There is also no obvious indication which of the two men who make up "Ellery Queen" signed the book: Frederic Dannay or Manfred Lee. (Some "Ellery Queen" autographs also carry the name of Dannay or Lee. This one, as you can see, carries neither.)
I've talked with a few dealers and corresponded with other collectors with more experience, and they believe it certainly looks like a real "Ellery Queen" signature. You can compare this signature with others here and here. At the same time, I've been told that to have both "Ellery Queen" and "Barnaby Ross" in one inscription is uncommon, but not unheard of. Researchers who have seen the Queen books at the Harry Ransom Center in Austin, Texas, report that the books there carry both the Queen and Ross signatures.
Let's see what else we can sort out, shall we?
As to the date, here's one clue:
The publication information gives us 1935 as a starting date. Where to go from there is a bit of a puzzle.
The University of Minnesota has correspondence between Starrett and Frederic Danny from the early to mid-1950s. If the correspondence mentions this book, then we can give it a date. This bears additional investigation.
If you clicked on the earlier links, you would likely conclude that the "Ellery Queen" signature came from Frederic Dannay and not Manfred Lee. This makes sense. Dannay was more interested in Sherlock Holmes than his cousin. Dannay was a regular at BSI dinners, while Lee attended just one.
So it would be a reasonable deduction that an association built on Holmes, Starrett's own mysteries and a shared delight in detective tales would exist between Starrett and Dannay.
At the same time, the first link that I can make between "Ellery Queen" and Starrett was not a promising basis for a friendship.
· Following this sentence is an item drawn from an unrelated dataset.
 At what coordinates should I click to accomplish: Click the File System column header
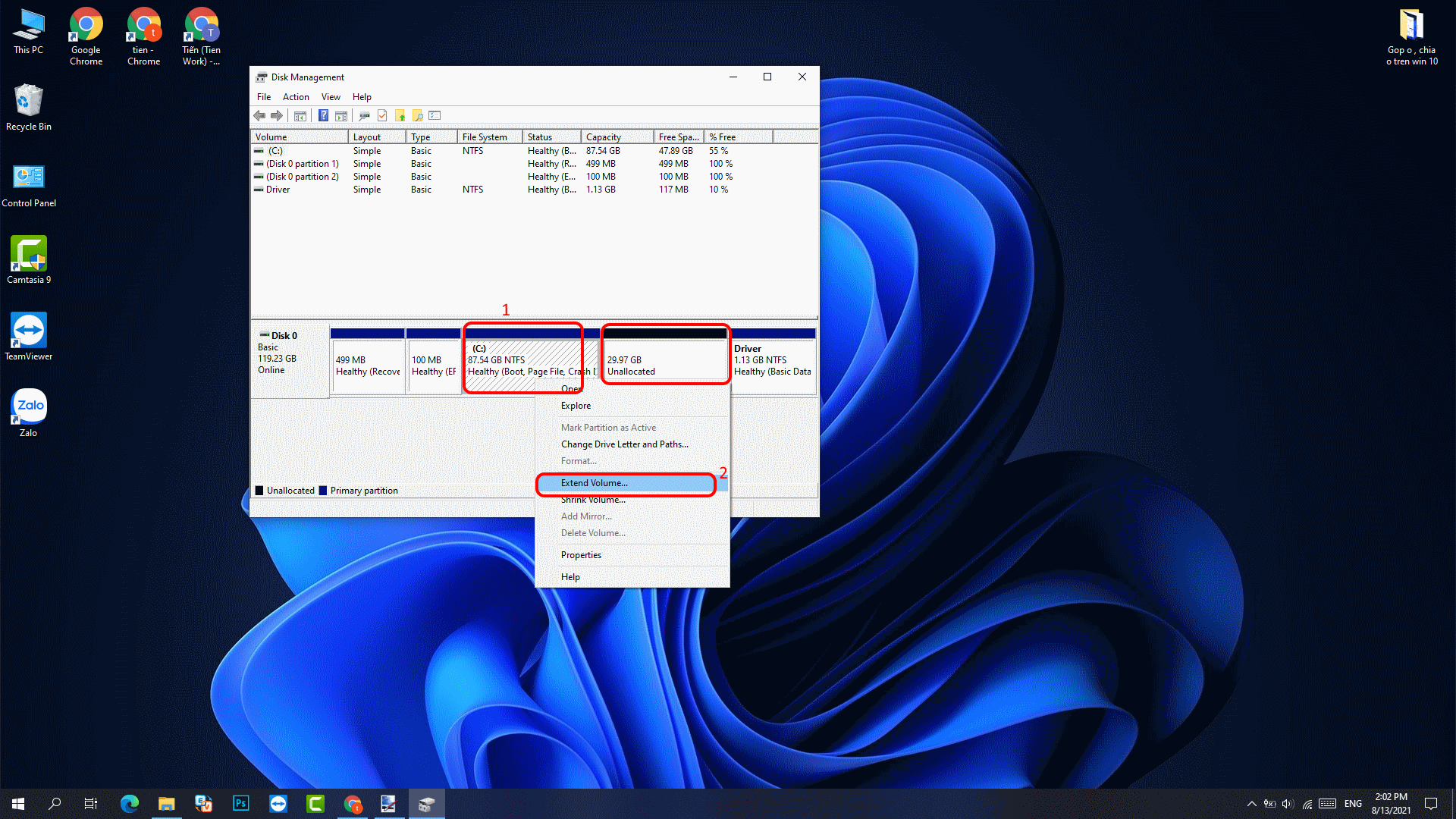click(x=485, y=137)
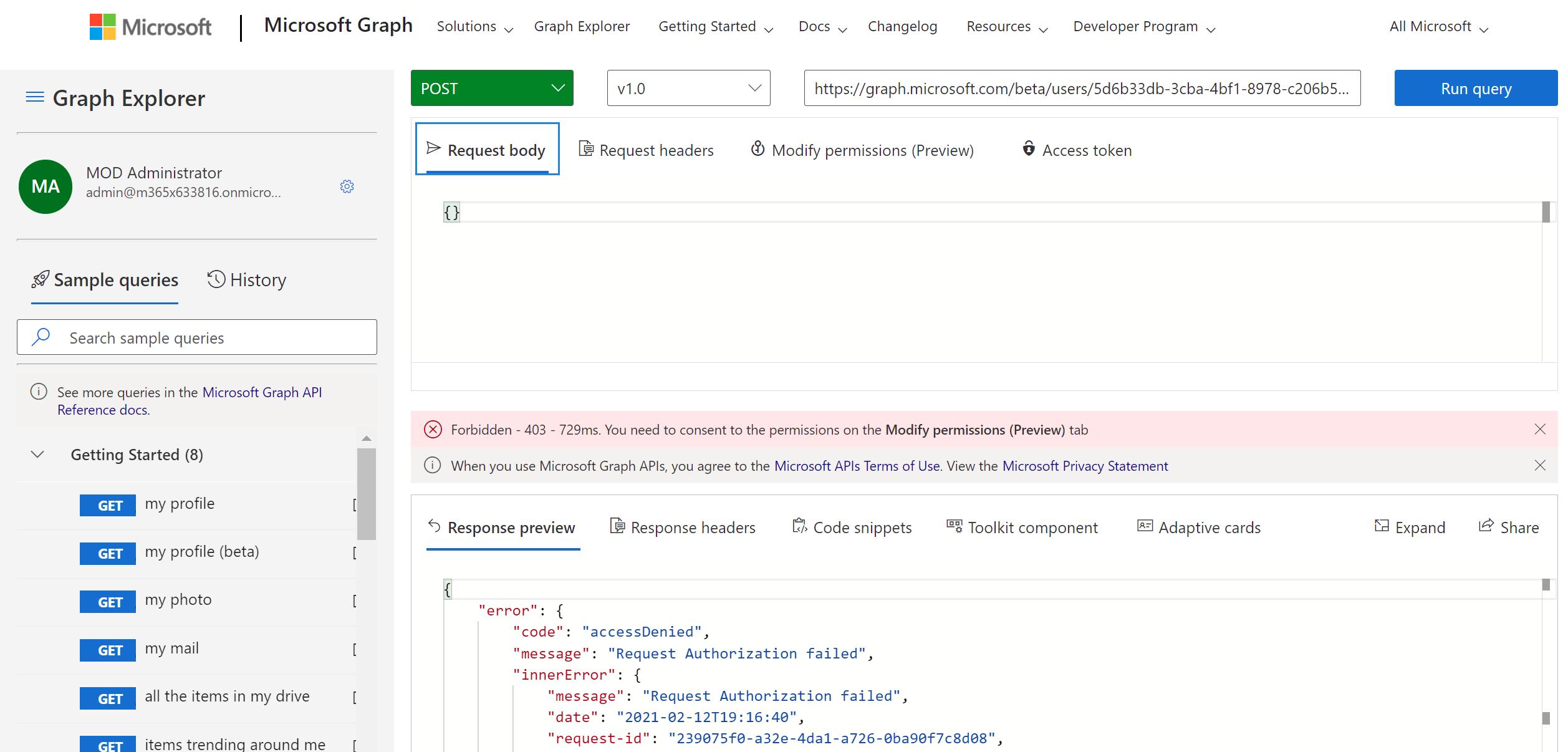The height and width of the screenshot is (752, 1568).
Task: Expand the Solutions menu
Action: click(474, 27)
As I've noted elsewhere, "Ellery Queen's" review of Starrett's The Private Life of Sherlock Holmes in the January 1934 issue of Mystery League magazine (a precursor to Ellery Queen's Mystery Magazine) was far from glowing. (I'm now wondering if it was Lee who wrote the review, and not Dannay.)
Yet as time went by, "Ellery Queen" clearly came to appreciate Starrett's work.
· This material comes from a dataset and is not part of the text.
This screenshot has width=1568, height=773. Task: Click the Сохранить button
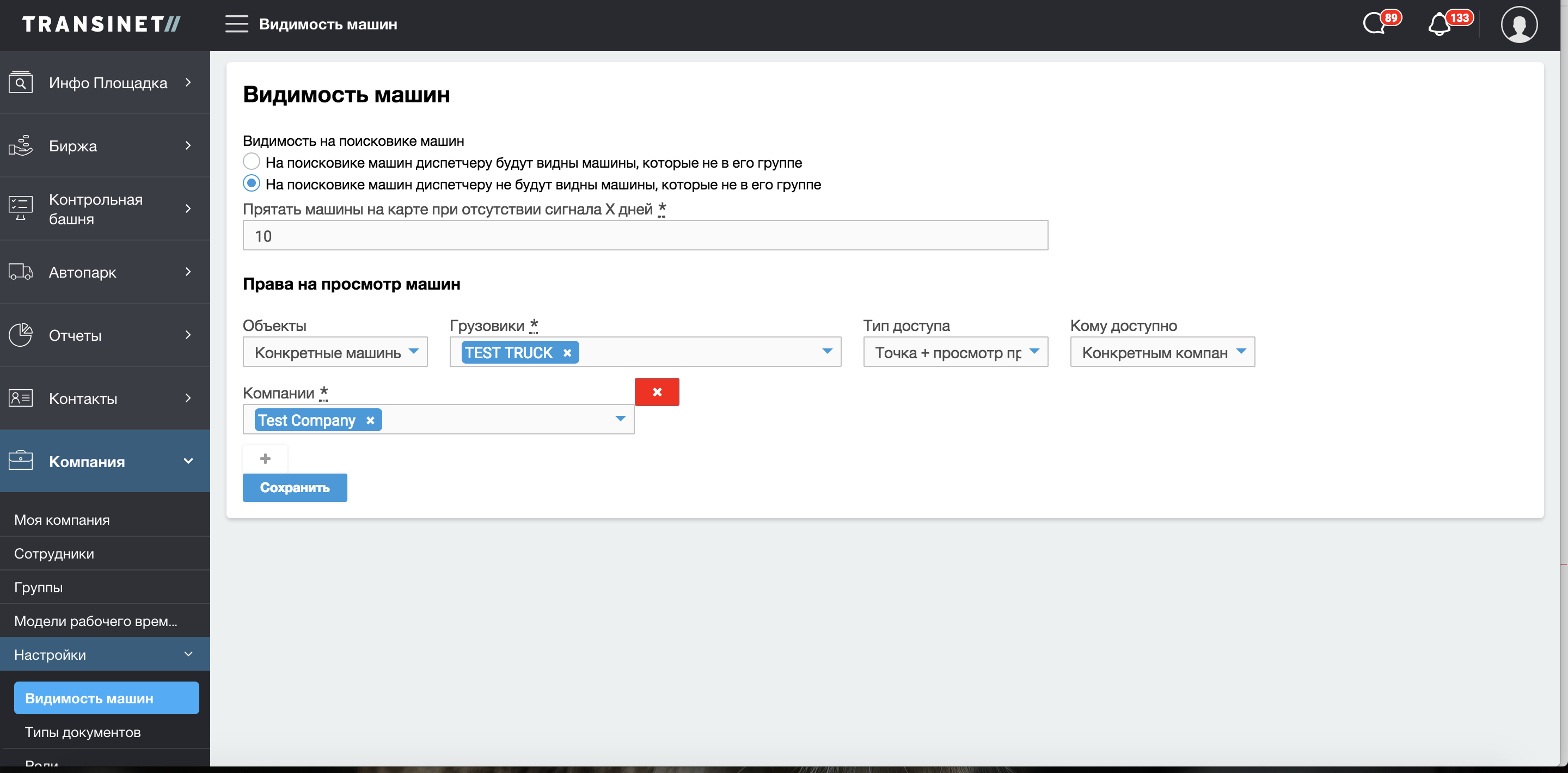(295, 488)
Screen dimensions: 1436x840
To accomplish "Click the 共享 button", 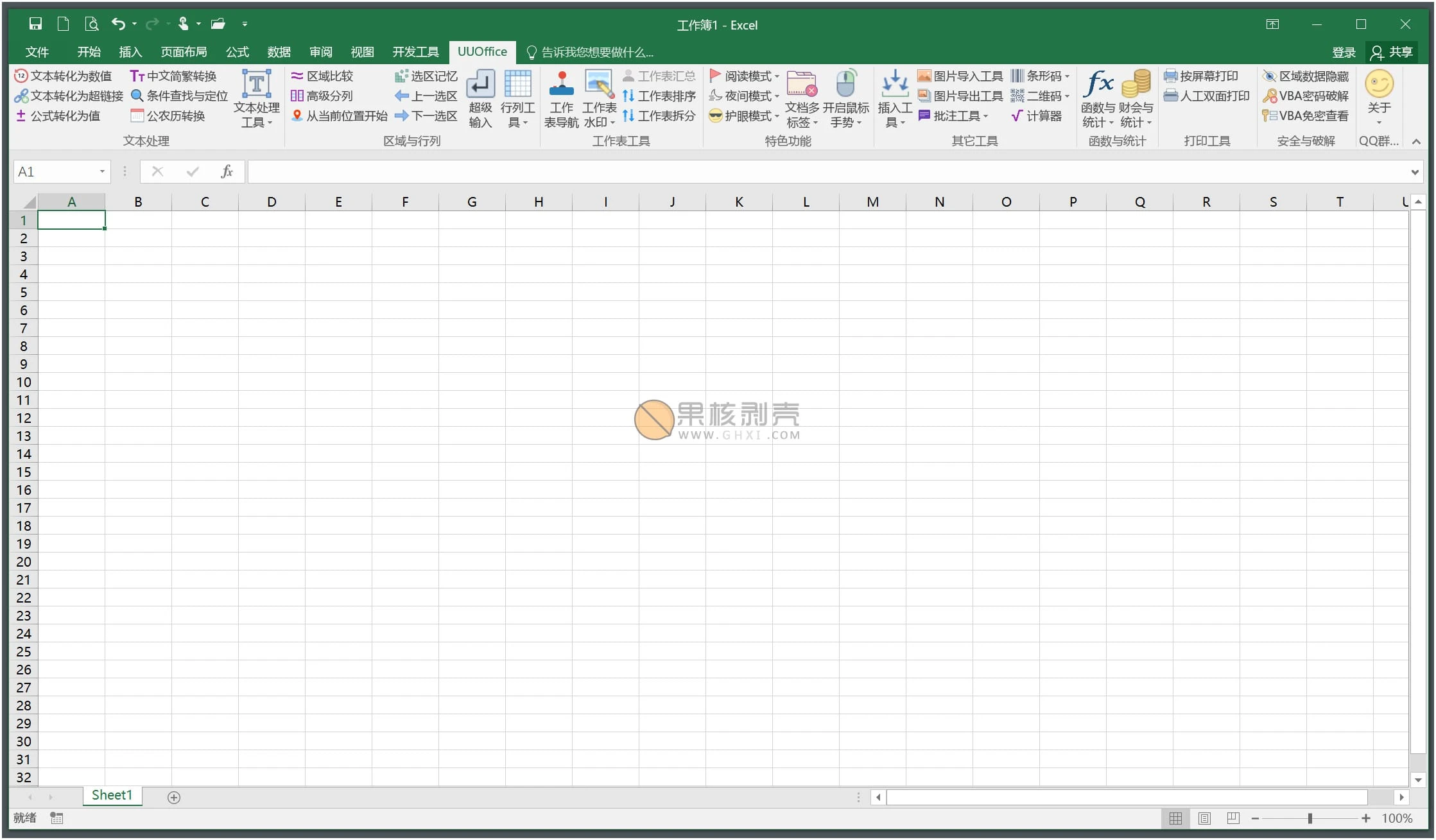I will tap(1392, 52).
For example, in 1944 when The Misadventures of Sherlock Holmes was published by Little, Brown & Co., under "Ellery Queen's" editorship, the introduction to Starrett's "The Unique Hamlet" could not have been any more complementary.
" 'The Unique Hamlet' is Vincent Starrett's most devout achievement in a lifelong 'career of Conan Doyle idolatry.' In is unanimously considered one of the finest pure pastiches of Sherlock Holmes ever written."
"Mr. Starrett, probably the outstanding authority on Sherlock in America, has never written a line about Homes that hasn't tingled with interest, speculation, and intimate knowledge. His book, The Private Life of Sherlock Holmes (New York: Macmillan, 1933) is easily the most fascinating work of its kind."
Similar sentiments regarding Starrett's work, Sherlockian and otherwise, are expressed in later works edited by "Ellery Queen."
So to see that Dannay autographed an item from his library for someone who had become a kinspirit is not a surprise at all.
To have that work on my shelves is an unexpected honor.